Dan Harden and Sam Chin have convinced me the "Grand Ultimate" is not an art but an embodied quality or set of qualities. When these mind/body conditions are met then freedom of response occurs. Force escaping becomes an extension of Yi rather than a calculation and techniques become irrelevant.
Itten wrote:Is speed of adaptation to an unknown opponent skill base a sign of a correct and successful Shen Fa.

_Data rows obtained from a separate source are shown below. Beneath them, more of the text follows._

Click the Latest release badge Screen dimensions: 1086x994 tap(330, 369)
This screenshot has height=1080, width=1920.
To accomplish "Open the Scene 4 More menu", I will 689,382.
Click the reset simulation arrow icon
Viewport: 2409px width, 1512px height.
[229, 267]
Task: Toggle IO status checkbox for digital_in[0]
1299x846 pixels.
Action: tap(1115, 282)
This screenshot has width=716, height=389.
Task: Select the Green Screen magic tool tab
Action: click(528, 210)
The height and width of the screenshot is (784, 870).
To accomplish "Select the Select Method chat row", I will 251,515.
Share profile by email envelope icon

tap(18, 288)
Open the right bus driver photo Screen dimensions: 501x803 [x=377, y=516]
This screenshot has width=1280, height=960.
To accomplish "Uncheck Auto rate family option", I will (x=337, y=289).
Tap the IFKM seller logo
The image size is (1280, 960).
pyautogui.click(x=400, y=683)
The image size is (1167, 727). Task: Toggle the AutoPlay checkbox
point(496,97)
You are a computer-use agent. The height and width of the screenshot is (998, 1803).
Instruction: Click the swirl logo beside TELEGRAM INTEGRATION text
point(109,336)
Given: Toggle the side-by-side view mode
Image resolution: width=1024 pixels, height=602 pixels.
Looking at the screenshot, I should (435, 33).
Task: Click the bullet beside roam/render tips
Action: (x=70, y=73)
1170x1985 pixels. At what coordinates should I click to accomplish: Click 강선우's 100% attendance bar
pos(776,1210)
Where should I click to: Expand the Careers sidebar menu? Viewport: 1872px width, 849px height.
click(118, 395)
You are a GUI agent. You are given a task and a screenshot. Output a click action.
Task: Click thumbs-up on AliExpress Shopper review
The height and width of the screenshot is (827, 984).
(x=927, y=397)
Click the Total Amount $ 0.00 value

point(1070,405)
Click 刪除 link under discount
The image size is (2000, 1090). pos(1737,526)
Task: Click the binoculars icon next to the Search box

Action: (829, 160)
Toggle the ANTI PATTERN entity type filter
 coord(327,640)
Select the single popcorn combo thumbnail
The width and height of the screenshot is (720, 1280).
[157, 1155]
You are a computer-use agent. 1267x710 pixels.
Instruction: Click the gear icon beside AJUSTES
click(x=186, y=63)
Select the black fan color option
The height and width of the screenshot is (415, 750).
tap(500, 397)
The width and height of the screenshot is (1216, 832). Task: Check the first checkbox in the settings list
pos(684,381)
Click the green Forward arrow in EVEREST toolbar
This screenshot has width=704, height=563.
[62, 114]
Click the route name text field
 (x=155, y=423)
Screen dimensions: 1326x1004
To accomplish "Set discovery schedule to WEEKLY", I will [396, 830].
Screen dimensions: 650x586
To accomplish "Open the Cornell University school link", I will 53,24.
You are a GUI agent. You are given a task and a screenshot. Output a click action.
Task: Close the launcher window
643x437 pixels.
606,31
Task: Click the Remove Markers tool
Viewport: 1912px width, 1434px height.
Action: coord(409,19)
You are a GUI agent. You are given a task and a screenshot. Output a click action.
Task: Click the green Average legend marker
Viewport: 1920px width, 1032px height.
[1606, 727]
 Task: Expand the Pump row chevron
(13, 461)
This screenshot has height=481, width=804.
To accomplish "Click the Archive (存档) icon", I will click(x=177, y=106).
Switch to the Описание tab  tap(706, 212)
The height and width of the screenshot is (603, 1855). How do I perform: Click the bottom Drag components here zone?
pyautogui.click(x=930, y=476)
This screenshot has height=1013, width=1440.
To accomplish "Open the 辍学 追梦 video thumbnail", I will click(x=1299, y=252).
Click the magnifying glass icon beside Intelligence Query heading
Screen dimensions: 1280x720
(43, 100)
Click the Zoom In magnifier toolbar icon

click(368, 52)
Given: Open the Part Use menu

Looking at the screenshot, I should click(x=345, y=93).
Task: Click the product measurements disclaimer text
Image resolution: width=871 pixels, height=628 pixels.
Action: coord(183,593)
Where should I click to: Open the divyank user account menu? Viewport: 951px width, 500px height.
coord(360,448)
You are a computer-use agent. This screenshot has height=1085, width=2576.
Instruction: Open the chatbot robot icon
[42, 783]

My experience with him, as well and with Dan Harden and Sam Chin have convinced me the "Grand Ultimate" is not an art but an embodied quality or set of qualities. When these mind/body conditions are met then freedom of response occurs.
I'm 64 now
Itten wrote:Peter, a question for you. In the martial context is it actually possible to have freedom of mind without freedom of body, or vice versa. If your mind is not free it blocks the body and if the body is not free it blocks the mind. As an aging, somewhat damaged practitioner I find myself needing to identify what my body can freely do in order not to cause mind/ body dis-coordination.Should not an art provide for the changes of age and physical capacity. That is the promise of IMA and it seems to deliver some of the package but with a lot of focus on the wrapping paper and not the content. I'm 64 now and I suspect that a lot of people wring here are quite a bit younger so a chunk of their capacities are going to disappear. I wonder what their focus will be then. I am not talking about "old man tai chi" but a continuing evolution of freedom from limitations.